But obviously, on the front end, we are really encouraged with what we see here at 48 weeks, and our thinking around the phase 3 design will include a 52-week readout on biopsy and then a continuation of the patient population to outcomes for the confirmatory trial and potentially the full approval. Christophe, do you want to get into kind of the sizing considerations? Sure. And how AIM-MASH might play on that? No, again, the data that we've seen are really encouraging, and in particular, the 0.5 reductions and 30% reductions are very striking. We've discussed this with our academic experts. They're also very encouraged by this data. The role of the AIM-MASH in the phase 3 could potentially help reduce the size of the trial.
However, at this point in time, it is PathAI that's speculating that there should be some improvement around the variability, some improvement in standardizing the process for reading the biopsies. So, our consideration for our phase 3 is to power and sample size the trial as per the biopsy reading, the consensus reading, and the upside of AIM could really help increase even the power of the study. Thank you so much. Thanks, yes. Thank you. Our next question comes from Annabel Samimy with Stifel. Your line is open. Hi, thank you for taking my question. Congratulations on the really consistent data. So, you know, a few questions here. Just going back to the design of the study, realizing this is going to be a 52-week study, anything that you're doing to bake in an endpoint that's going to demonstrate the rapidity of effect?
Because I think that's one of the standout characteristics here. And then you mentioned that you're adding a 2.4 milligram dose for maintenance only. Is this only maintenance, or are you considering it as one of the actual arms of the study? Thanks. Christophe, why don't you jump in? Yep. So, the rapidity of the effect is actually really important. Obviously, for patients to stay on the drug, for payers to respond favorably, it is critical that they see this effect occurring rapidly. And we've demonstrated that. At week 24, we will build that in our phase 3 design to be able to see again and demonstrate further that rapidity of effect early on, especially on the MASH resolution. The inclusion of the 2.4 milligram dose is an opportunity, an upside for us.

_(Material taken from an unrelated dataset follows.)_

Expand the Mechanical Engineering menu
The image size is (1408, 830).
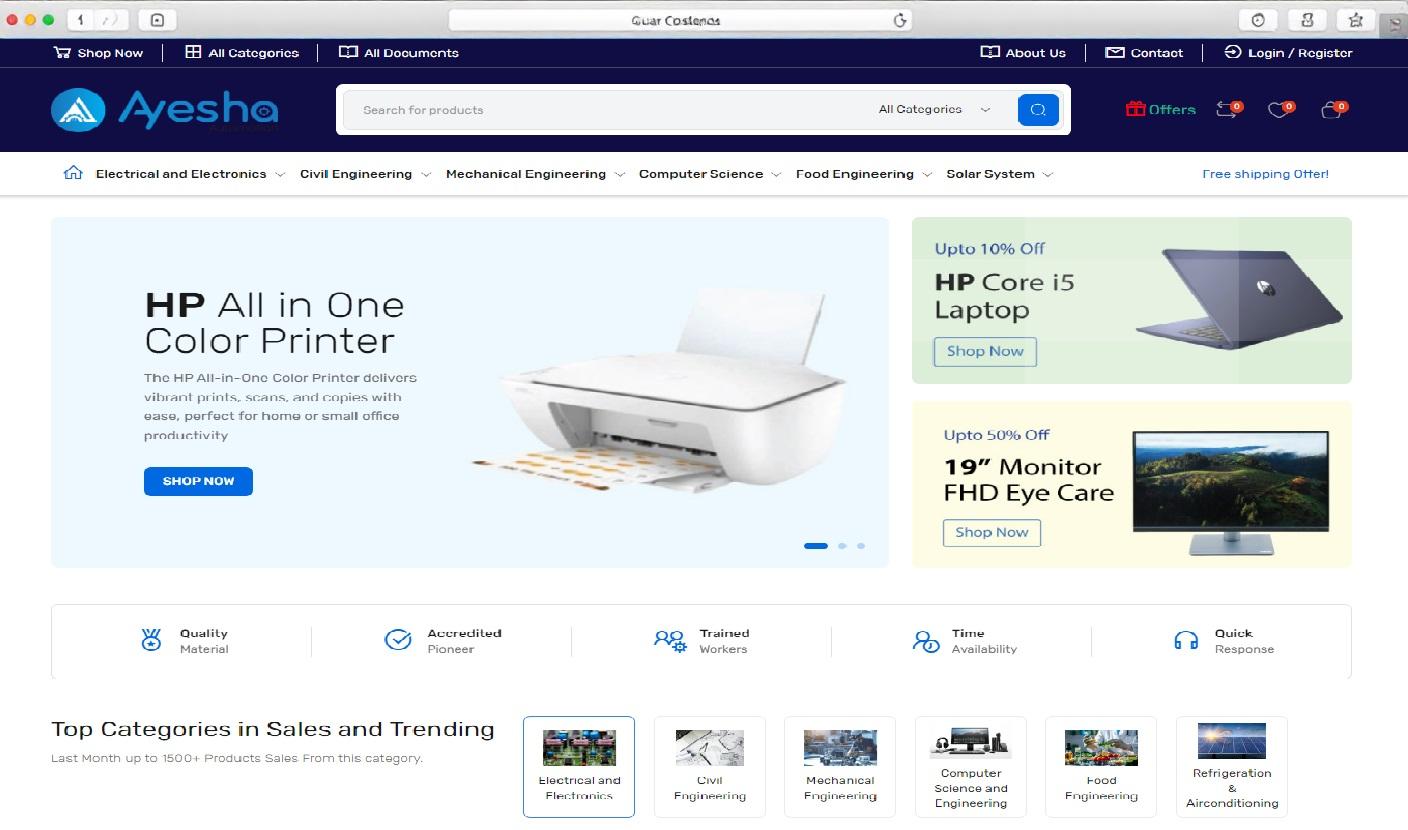pos(527,173)
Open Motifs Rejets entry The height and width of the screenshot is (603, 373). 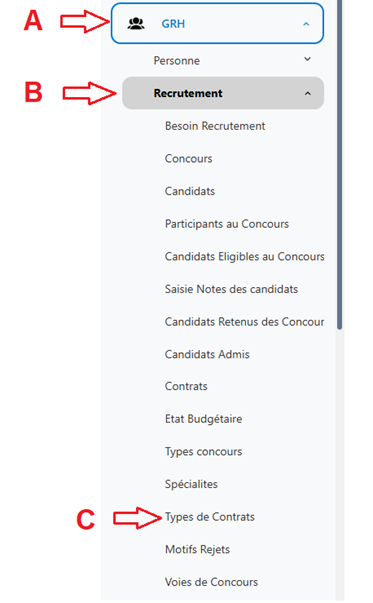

The way we're thinking about it at this point in time is potentially a very simple one or two-step titration to go to the 2.4. We have here with the 1.8 very efficacious and established a very efficacious dose. So, that dose, we want to continue to demonstrate in the accelerated approval its ability to provide an efficacious treatment for MASH patients, both on the MASH resolution and the fibrosis improvement. And we see the 2.4-milligram dose as an upside. So, we probably at this point in time, we would separate the two arms, the 1.8-milligram dose and then the 2.4-milligram dose. And if I could just ask a quick follow-up, obviously the discontinuations were very impressive, barely any dropout actually. So, can you actually talk about that relative to the other MASH drugs, what you typically see, not just from the GLP-1s, but also from the FGF21s?

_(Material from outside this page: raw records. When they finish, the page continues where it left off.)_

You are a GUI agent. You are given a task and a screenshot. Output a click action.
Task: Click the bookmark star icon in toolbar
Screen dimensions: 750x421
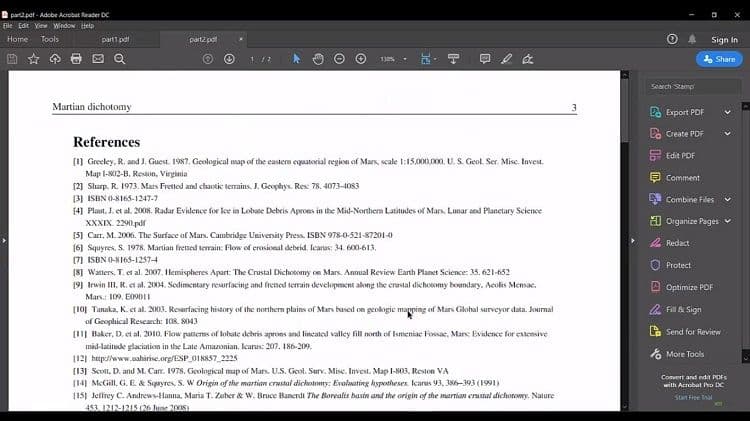34,59
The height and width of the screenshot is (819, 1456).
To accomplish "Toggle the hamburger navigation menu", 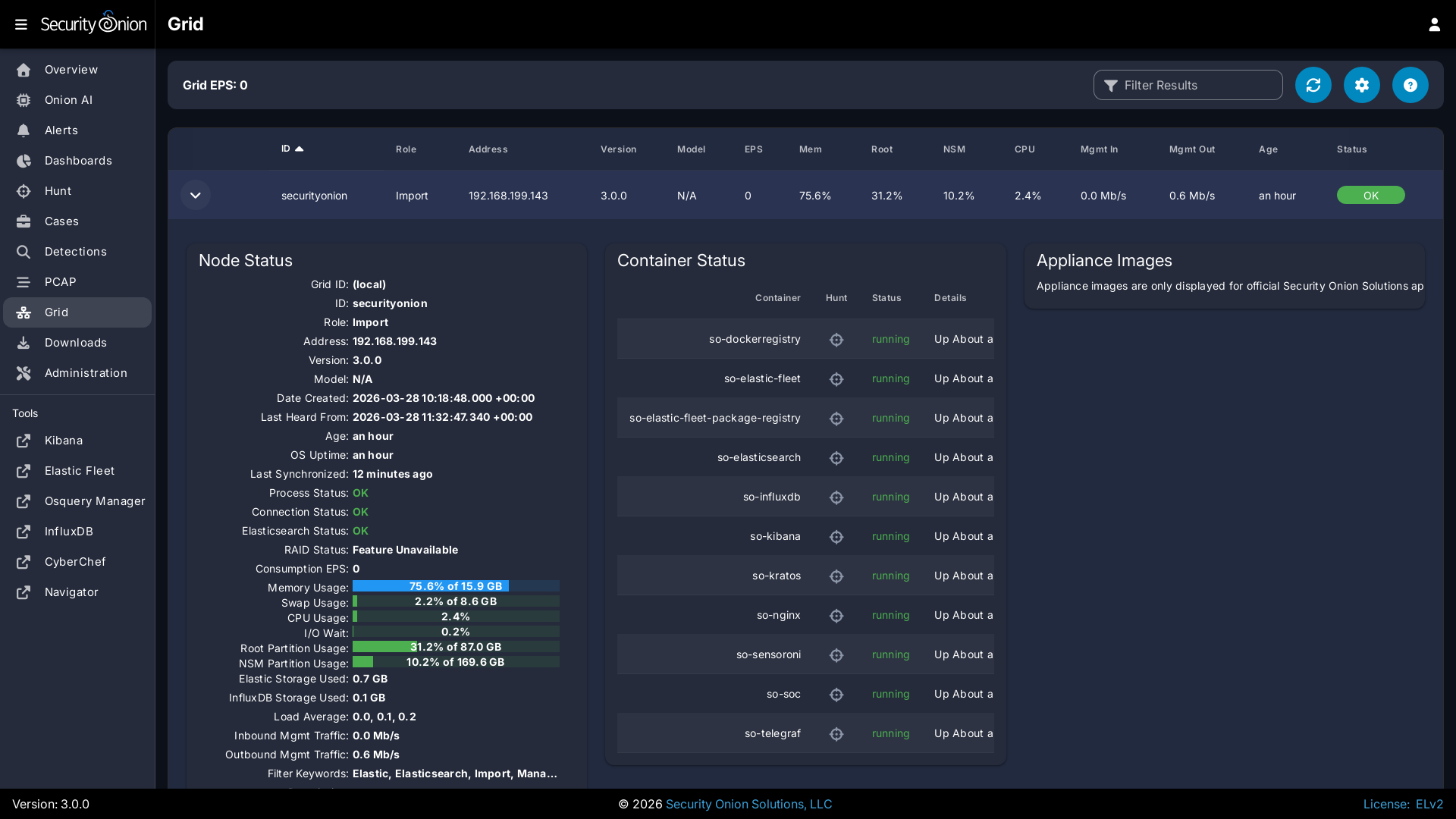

How does it compare? So, in general, the discontinuation compared very favorably. This is a unique feature of pembidutide that is built in within the molecule, as Greg mentioned, that EuPort linker between the two peptides, delays the Tmax, decreases the Cmax, and we see it clinically in the data that we just presented. It's very, very important for a number of aspects clearly to demonstrate the efficacy in the phase 3 program. But again, we see now with other compounds some very significant number of patients discontinuing. So, for example, Survodutide has close to 23% of discontinuation. FGF21 vary around the 5%, depending on what is reported during clinical trials. But then in real world, it is becoming more challenging for some of these drugs.
We see, for example, with the GLP-1, close to between 2%-6% in clinical studies, but a much, much greater amount of patients dropping out and not reaching efficacious doses after six months to a year. We feel extremely comfortable and extremely encouraged by this. Again, in a chronic disease setting, it's absolutely critical to be able to keep these patients on an efficacious dose. The only thing I'd add, this is a really important finding for us, I think, when you consider we know that the MASH patients in the real world are complicated patients.

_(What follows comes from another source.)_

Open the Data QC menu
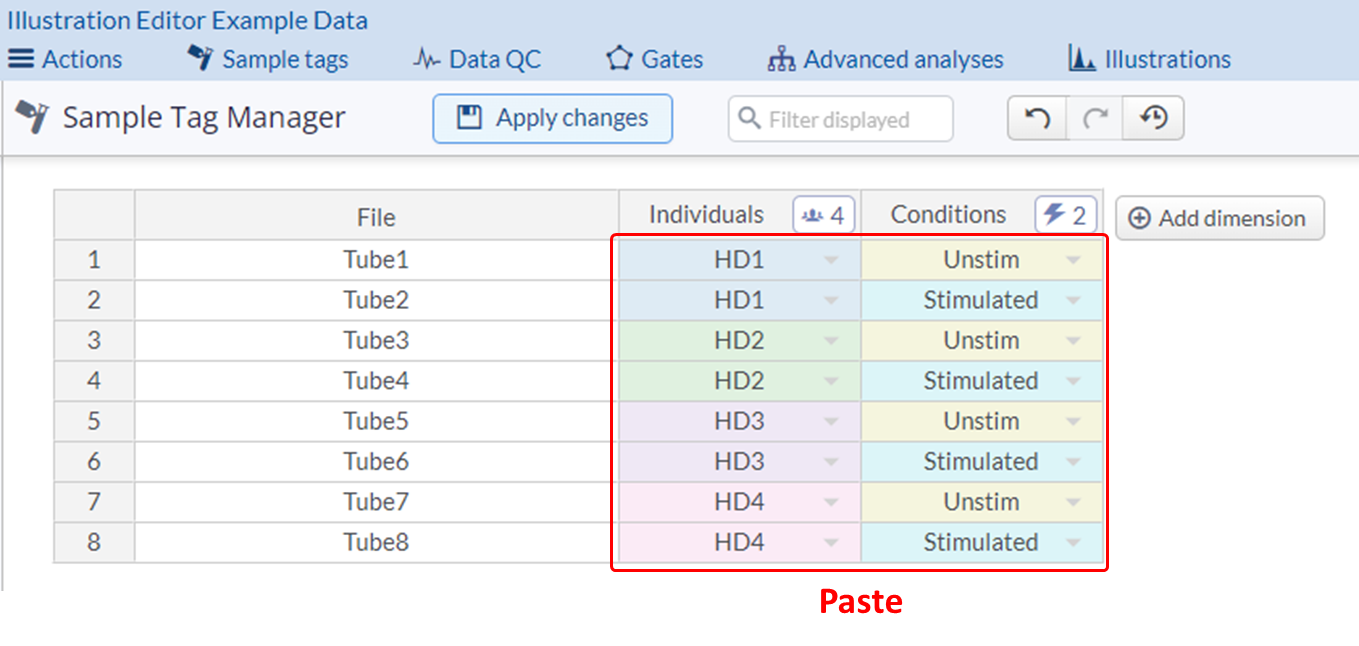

They're on multiple different therapies, often for diabetes, for cardiovascular risk, and being able to provide a therapy in MASH that allows them not only to stay on therapy, but to stay on at the right efficacious dose. I think it's going to be a real differentiator, not just from the drugs that are already on the market, but as Christophe mentioned, those coming through the pipelines now. Great. Thanks, and congratulations again. Thanks, Annabel. Thank you. Thank you. Again, to ask a question, please press *11. Our next question comes from Jonathan Wolleben with JMP Securities. Your line is open. Hey, thanks for taking the questions. Two for me. You mentioned you saw consistent safety in the diabetic population. I wonder if you could talk a little bit about any differential responses you've seen on any of these efficacy measures.
And then for phase 3, when you're jumping to the 2.4 milligram dose, can you talk about expectations for response rates at that higher dose? How do you think about your statistical projections and modeling for the phase 3? Thanks. Sure. So, on the safety in diabetics and the efficacy, we haven't seen, so this population, we haven't seen any difference. So, in our mind, what we've established clearly here is that we can use pemvidutide in both populations, the MASH patients with diabetes or without diabetes, both on the efficacy and clearly on the safety side. As you have seen, there is nothing, no imbalance, nothing that led to any differences in this population. The only things that may be difference is they have a harder time to lose weight.
We were extremely happy with the weight loss that we've seen, considering that there were almost half of our population that had diabetes. Regarding the expected efficacy of the dose or the response with the 2.4-milligram dose, we've demonstrated that the 2.4-milligram dose in an obesity population could reach close to 15% of weight loss. We are hopeful that we can do that and that we can increase the efficacy seen on the MASH resolution and the fibrosis improvement with that dose. One part that is allowing us to do this is the exceptional tolerability and safety of pemvidutide.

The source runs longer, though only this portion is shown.